Do you subscribe to Vilfredo Pareto’s iconoclastic thesis, or to the common opinion that we have indeed come out of religion in the West?

PB: This analysis that you cite is perhaps iconoclastic, but it does not hold water. To begin with, it is wrong that the Christian religion is on the decline in the world. We mentioned earlier the Orthodoxy that is rising from the ashes. Furthermore, it is excessive to present democracy as a substitute for the Christian religion. In fact, democracy is simply not a religion. But it is quite true that the leftists regrettably tend to classify all Catholics as reactionary rightists.

I like to say that leftists, to whom the Republic very much owes its existence, have emptied the churches to fill the museums. I totally agree with it. But we certainly have not replaced Catholic worship with socialist worship. It is foolishness to pretend that we would worship a “State god” or a “People god.” The state does have a significant weight in society; and the ambient discourse is indeed articulated around the values of assistantship, secularism and the nation. But none of this has ever taken on nor could have ever taken on a religious character.

I fail to see how Christian practices and beliefs would have diminished on the grounds that democratic institutions were gaining ground. They have certainly decreased, at least in France, but if they have done so, it is certainly not in the context of a competition with the values and customs of the Republic. The reason for this relative decline of Christianity, more particularly Catholicism, is to be found in the obsolete side of its beliefs and practices. After having been in the spotlight for two thousand years, not without the support of force, to the extent that the Church burned heretics, they are simply going out of fashion.

In the end, what has changed with the secular Republic is not that a new official cult has tried to supplant Catholic worship, but that religious affairs have been relegated to the private sphere. This was not the case before. Let us not forget that the Catholic Church has persecuted the Protestant community from which I come. Even if religion now belongs to the intimate sphere, and no longer to the political sphere, the religious beliefs of Catholic citizens have of course an impact on their electoral preferences and on their positions about a given subject in society or a given draft law.
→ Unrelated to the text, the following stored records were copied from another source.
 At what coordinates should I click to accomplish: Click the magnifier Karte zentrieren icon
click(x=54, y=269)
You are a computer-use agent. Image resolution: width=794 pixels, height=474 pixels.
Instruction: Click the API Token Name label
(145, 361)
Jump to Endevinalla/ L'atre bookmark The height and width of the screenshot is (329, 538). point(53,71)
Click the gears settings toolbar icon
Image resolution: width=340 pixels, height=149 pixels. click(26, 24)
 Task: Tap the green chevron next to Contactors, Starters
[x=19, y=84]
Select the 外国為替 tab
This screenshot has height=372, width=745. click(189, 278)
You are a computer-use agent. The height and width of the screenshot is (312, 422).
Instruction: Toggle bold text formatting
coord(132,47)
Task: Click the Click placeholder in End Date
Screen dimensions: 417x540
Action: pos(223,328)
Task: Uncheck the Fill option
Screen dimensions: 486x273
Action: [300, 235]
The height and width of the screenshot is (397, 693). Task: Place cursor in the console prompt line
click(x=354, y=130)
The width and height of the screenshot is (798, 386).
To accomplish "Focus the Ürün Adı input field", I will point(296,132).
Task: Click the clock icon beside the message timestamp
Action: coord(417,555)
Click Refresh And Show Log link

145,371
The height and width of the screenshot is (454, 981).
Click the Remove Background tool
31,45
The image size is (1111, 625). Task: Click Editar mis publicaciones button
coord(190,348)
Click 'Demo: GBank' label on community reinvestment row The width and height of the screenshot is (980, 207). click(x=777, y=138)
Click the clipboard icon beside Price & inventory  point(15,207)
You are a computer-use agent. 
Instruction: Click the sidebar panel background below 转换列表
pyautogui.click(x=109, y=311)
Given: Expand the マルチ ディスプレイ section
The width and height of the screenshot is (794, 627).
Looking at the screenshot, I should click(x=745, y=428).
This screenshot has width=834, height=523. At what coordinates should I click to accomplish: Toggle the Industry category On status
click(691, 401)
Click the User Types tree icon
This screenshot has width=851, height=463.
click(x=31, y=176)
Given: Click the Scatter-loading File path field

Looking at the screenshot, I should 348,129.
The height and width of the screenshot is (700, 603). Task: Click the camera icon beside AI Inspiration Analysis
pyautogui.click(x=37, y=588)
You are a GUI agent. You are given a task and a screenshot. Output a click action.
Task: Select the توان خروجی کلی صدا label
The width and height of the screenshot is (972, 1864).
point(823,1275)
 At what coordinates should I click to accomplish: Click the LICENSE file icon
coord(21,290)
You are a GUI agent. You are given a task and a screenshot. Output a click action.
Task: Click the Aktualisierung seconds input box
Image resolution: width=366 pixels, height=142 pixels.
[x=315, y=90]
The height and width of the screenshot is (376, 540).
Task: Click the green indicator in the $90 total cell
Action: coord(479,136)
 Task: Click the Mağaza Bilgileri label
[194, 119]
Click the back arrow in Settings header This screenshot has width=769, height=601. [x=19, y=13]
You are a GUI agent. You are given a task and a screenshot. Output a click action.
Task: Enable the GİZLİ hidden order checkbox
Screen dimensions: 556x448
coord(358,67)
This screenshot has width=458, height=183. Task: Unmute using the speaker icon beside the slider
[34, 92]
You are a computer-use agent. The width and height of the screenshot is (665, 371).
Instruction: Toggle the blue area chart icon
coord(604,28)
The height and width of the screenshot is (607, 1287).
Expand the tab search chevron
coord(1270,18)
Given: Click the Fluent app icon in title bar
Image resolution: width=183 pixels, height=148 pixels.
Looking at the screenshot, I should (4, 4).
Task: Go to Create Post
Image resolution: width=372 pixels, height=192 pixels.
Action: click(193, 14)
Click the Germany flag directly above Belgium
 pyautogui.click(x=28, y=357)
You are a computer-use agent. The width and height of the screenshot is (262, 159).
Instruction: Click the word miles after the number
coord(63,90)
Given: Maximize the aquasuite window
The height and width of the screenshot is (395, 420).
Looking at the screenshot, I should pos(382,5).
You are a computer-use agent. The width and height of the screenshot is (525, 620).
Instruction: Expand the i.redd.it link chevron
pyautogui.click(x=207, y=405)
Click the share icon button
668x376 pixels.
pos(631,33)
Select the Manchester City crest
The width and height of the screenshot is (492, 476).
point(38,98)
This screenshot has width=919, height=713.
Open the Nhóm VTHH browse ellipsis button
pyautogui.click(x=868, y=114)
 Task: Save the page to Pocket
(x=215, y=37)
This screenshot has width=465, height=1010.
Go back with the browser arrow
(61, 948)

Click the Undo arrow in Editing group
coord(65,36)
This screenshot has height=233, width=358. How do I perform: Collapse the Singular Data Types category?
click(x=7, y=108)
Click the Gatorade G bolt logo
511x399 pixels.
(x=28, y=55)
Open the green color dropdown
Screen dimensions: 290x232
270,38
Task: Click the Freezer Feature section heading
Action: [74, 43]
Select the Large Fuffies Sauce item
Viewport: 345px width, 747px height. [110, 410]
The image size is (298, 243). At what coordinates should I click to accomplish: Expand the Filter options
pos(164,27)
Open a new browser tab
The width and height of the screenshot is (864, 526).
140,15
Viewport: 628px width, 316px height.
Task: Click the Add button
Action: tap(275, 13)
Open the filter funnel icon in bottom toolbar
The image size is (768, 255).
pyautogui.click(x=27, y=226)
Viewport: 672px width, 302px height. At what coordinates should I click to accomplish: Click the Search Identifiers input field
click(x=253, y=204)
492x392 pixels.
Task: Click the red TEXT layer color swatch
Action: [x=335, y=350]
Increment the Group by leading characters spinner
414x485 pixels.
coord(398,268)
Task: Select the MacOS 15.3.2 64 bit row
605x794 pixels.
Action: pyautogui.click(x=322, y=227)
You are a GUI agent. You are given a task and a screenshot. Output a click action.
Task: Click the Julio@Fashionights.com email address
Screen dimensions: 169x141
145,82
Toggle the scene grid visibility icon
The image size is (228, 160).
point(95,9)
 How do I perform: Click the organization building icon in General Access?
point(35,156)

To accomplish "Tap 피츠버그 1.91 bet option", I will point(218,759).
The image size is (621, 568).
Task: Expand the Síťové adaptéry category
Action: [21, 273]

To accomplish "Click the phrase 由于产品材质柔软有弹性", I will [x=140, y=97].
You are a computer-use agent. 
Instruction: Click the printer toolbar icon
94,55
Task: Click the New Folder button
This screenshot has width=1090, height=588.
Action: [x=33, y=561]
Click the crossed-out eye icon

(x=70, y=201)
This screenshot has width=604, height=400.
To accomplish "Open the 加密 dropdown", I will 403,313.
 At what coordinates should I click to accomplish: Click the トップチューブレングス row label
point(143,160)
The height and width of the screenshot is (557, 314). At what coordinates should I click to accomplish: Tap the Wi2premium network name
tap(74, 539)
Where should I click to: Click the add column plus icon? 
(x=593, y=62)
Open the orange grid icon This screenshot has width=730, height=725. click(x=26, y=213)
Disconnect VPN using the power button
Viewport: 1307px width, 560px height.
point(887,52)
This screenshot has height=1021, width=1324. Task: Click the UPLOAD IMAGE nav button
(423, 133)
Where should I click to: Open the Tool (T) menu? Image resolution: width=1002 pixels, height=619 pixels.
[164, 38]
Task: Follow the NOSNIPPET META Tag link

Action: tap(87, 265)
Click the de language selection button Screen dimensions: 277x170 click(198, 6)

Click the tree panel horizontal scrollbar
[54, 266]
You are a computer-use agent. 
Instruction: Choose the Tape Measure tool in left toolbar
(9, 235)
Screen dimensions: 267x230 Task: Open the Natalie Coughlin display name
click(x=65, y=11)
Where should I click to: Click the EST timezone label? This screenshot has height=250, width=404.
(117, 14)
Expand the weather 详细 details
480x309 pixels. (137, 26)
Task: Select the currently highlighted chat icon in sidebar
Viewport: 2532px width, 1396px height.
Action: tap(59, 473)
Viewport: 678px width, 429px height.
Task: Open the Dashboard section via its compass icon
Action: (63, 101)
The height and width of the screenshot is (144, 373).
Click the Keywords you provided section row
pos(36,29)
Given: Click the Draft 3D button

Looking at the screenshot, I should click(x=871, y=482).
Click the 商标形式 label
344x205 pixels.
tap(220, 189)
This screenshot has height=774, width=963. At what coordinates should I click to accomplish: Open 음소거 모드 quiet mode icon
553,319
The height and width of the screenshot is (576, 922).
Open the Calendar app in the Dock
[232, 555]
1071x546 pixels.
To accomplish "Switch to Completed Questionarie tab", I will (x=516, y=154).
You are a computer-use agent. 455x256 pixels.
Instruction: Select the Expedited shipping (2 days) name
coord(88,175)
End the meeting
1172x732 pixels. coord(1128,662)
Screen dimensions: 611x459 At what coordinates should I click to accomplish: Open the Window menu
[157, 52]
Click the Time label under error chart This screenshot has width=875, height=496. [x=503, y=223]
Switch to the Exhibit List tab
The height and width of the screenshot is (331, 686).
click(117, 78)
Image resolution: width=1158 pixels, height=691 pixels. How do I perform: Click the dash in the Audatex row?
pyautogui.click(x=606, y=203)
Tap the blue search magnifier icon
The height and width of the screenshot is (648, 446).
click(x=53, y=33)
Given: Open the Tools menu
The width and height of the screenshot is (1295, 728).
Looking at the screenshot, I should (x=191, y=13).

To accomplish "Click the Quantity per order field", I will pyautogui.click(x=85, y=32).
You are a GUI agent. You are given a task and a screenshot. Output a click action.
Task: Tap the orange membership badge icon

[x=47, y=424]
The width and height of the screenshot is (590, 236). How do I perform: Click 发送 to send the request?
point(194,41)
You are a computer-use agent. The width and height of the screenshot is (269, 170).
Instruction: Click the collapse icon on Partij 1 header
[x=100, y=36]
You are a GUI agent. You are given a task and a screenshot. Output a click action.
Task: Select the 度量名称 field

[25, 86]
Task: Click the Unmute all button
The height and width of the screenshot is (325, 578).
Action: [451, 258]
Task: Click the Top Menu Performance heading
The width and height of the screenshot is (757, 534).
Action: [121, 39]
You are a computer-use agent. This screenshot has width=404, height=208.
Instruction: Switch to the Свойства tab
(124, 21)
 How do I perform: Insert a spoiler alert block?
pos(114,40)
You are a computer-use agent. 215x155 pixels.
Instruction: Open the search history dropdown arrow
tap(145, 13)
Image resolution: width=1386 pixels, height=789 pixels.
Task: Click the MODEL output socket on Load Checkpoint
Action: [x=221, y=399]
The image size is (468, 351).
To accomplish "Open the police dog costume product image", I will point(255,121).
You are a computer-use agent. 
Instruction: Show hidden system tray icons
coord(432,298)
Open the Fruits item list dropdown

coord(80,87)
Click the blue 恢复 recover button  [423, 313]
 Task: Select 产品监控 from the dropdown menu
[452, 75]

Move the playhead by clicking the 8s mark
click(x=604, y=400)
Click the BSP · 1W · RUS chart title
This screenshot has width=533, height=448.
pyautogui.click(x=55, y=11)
As evidenced by a recent survey, relayed last week by an article in Le Monde, it is however a biased perception that every Catholic is opposed to marriage for all or to surrogacy. In reality, there are multiple scenarios among Catholic voters. A number of them are politically right-wing, when it comes to the economy, and yet sensitive to left-wing concerns about so-called social issues. I think, therefore, that we have to take a step back from the overly obvious prejudices that we leftwing men commonly share about Catholics.

GC: Thank you for your time. Would you like to add a few words?

PB: You did well to request this interview. Now I would like it if you tell me about yourself.